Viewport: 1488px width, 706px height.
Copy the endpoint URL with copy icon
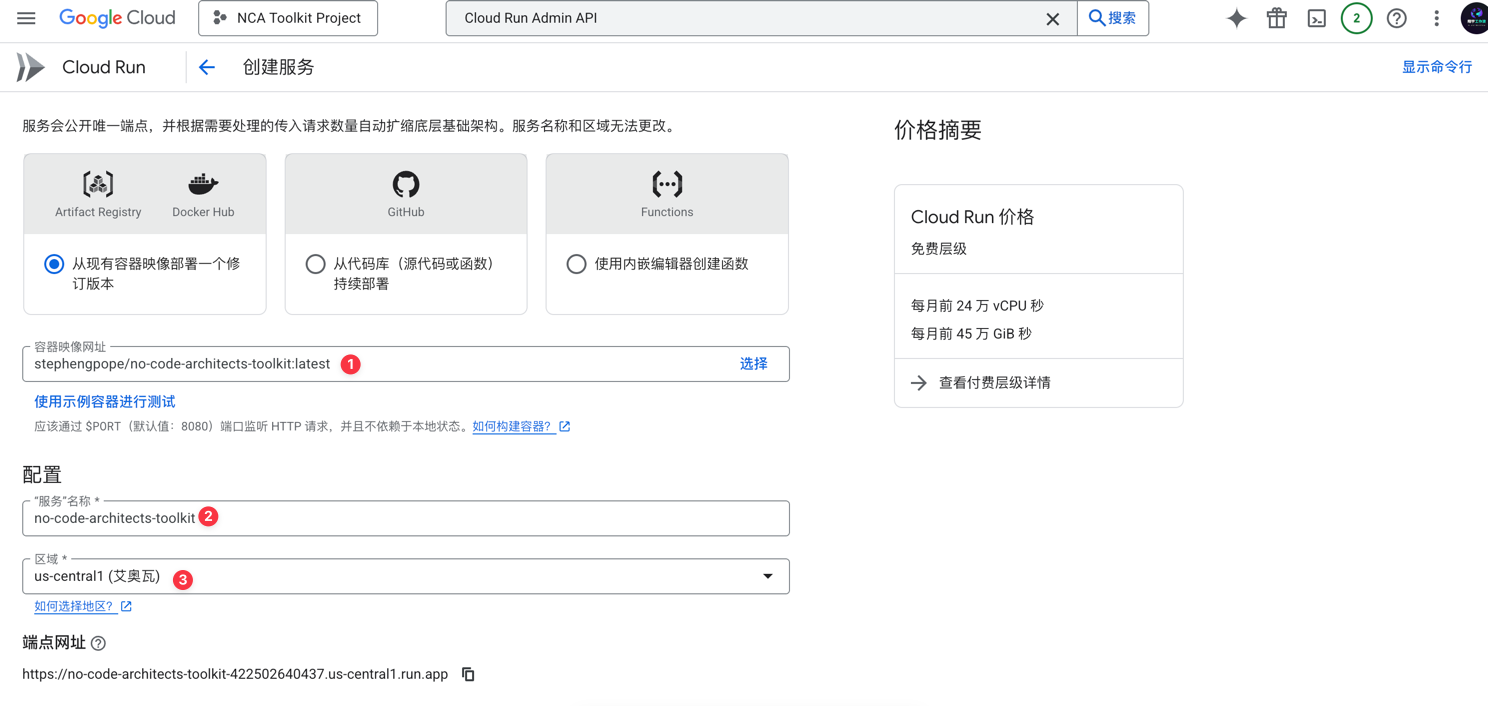coord(467,673)
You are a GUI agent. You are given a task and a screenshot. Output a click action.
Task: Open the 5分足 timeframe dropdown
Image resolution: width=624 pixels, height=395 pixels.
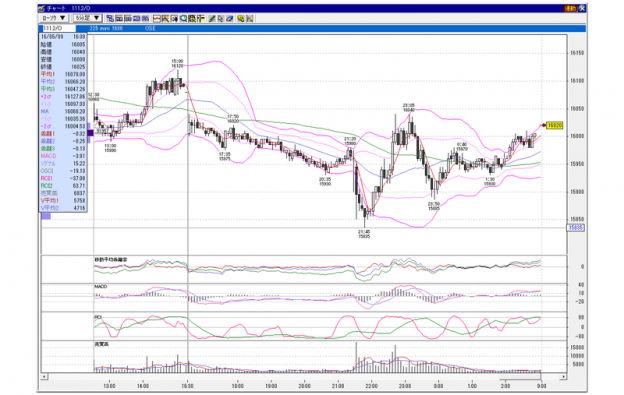click(x=88, y=18)
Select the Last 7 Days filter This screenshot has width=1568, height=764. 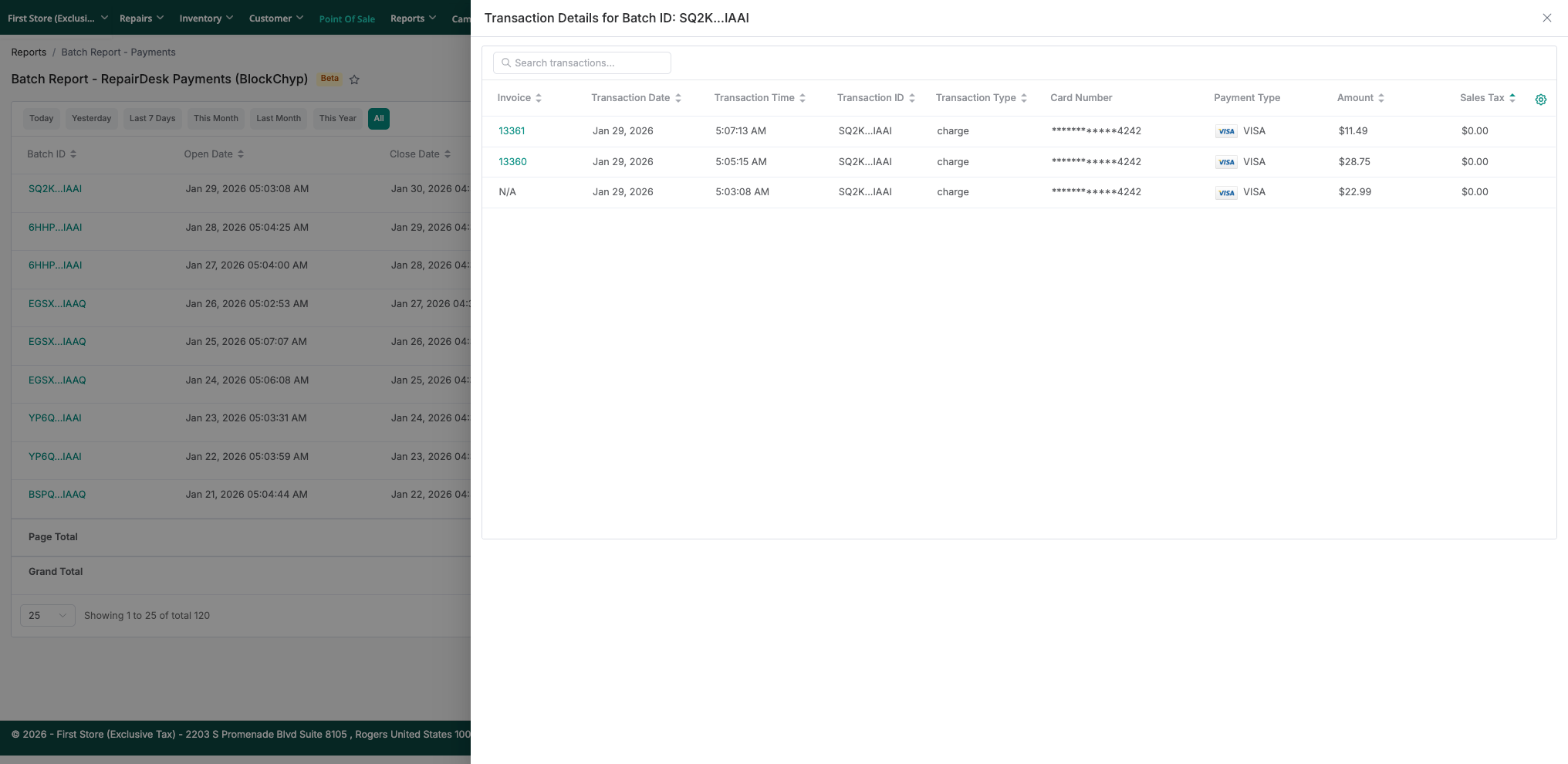click(152, 119)
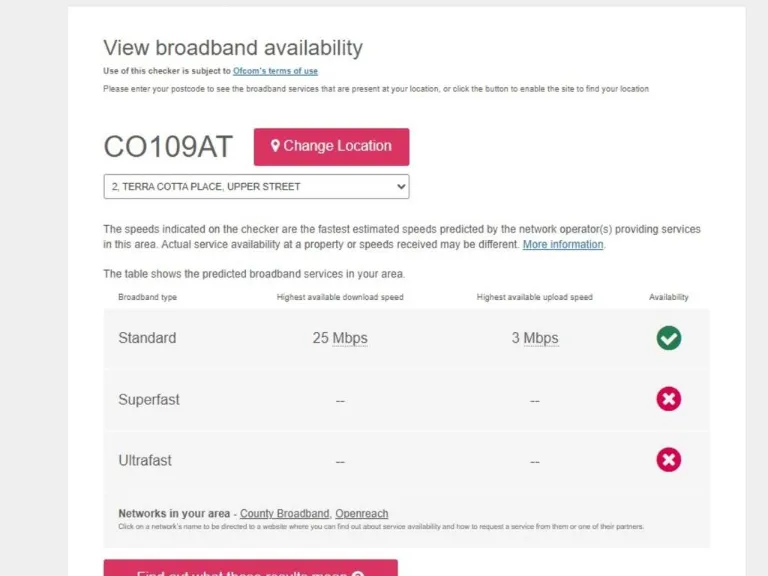Click the 25 Mbps download speed value
Image resolution: width=768 pixels, height=576 pixels.
340,338
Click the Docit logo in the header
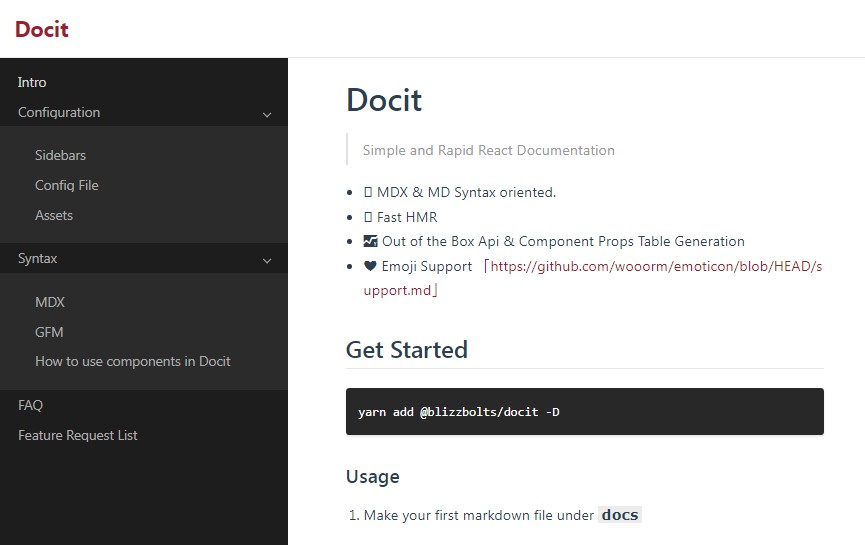The width and height of the screenshot is (865, 545). [x=41, y=29]
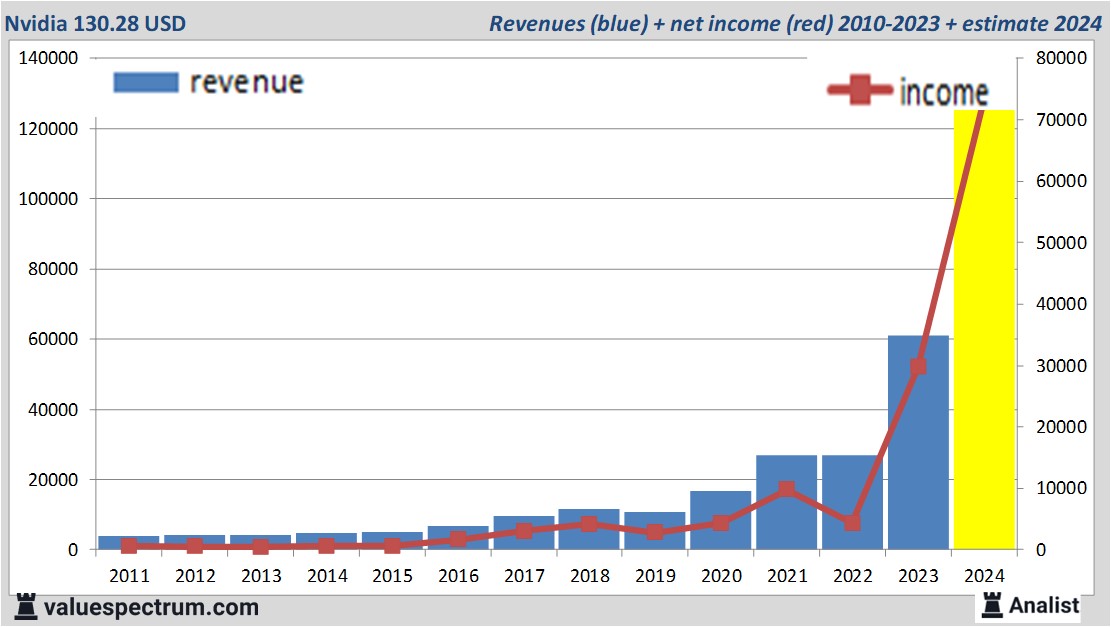Viewport: 1111px width, 627px height.
Task: Click the 140000 left axis label
Action: 49,59
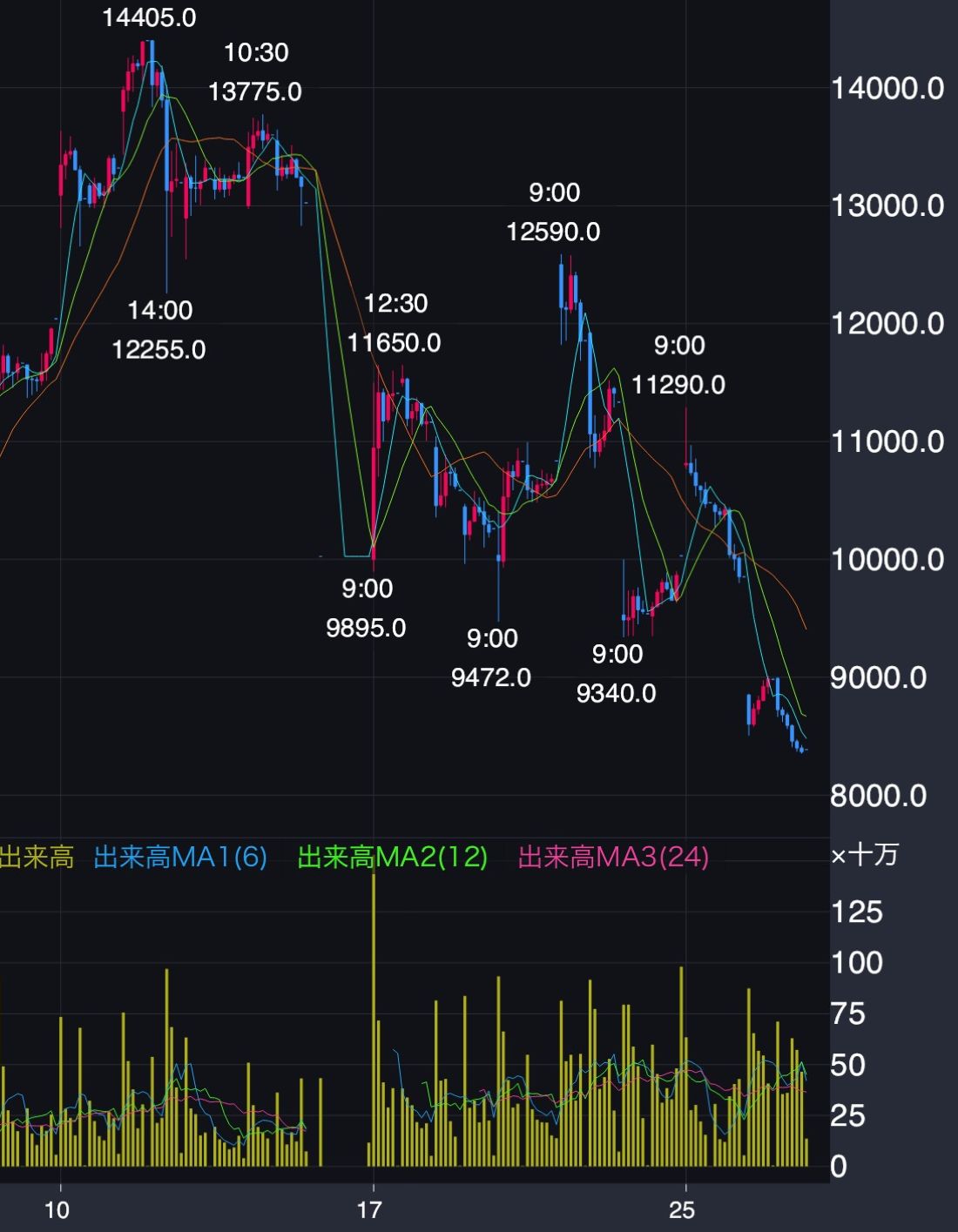Click the 125 volume axis label

[x=857, y=912]
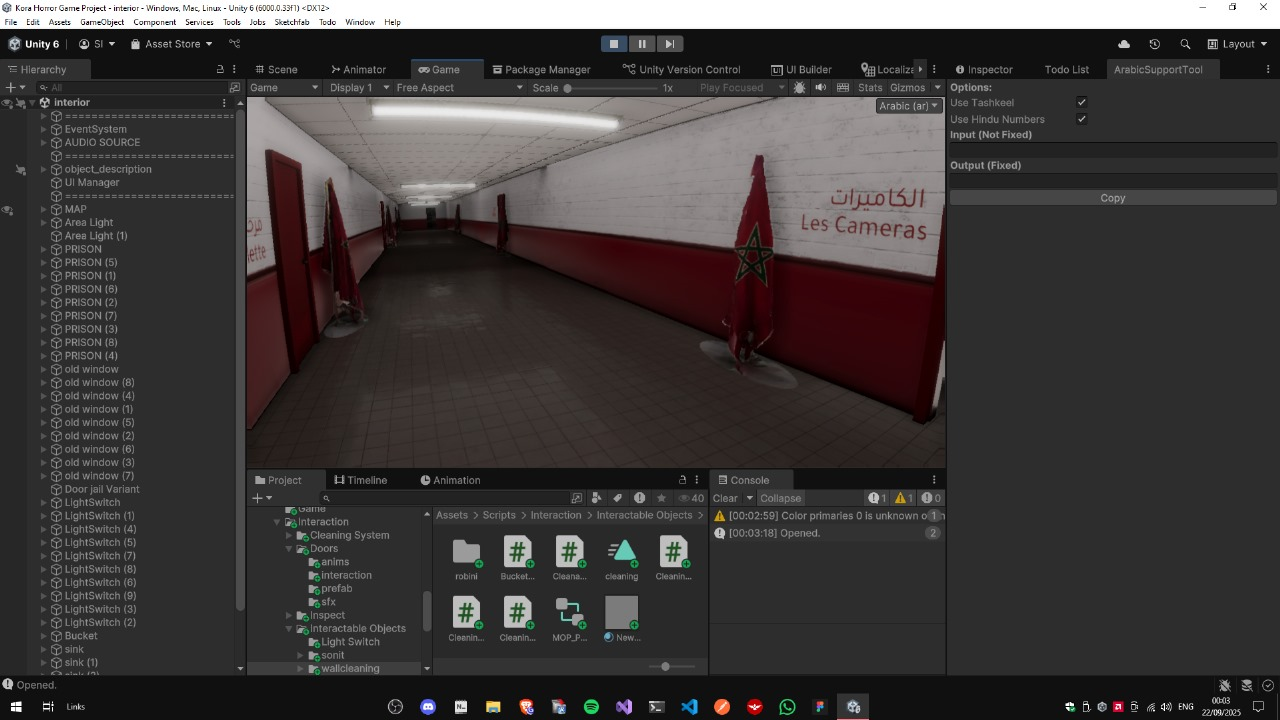Pause the running game with the Pause button
Screen dimensions: 1280x720
point(642,44)
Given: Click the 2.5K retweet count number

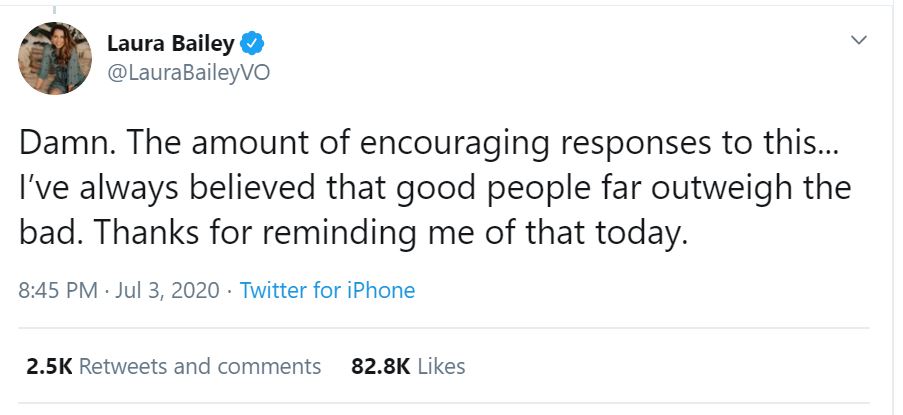Looking at the screenshot, I should tap(48, 366).
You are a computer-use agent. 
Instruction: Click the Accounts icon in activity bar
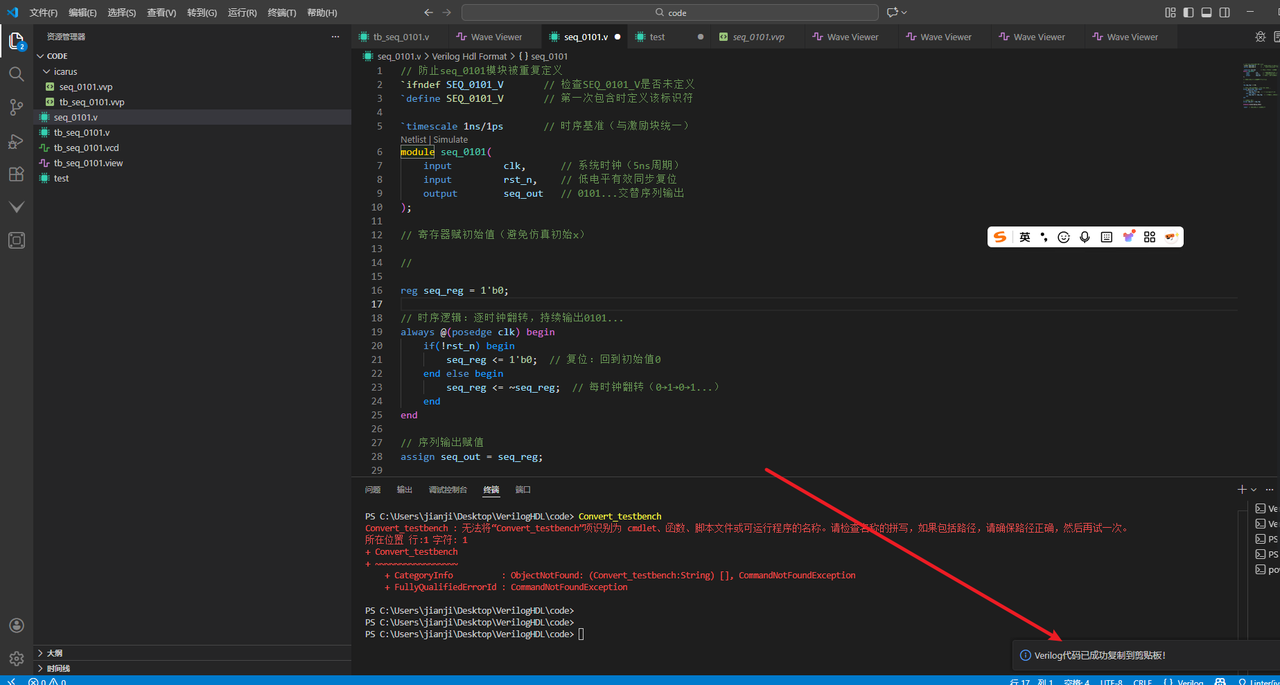(16, 626)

* _AIM OF THE TASK_
When a line in the entries above contains "agent", count it; please answer with the number only.

* _EXERCISE RESULT_
2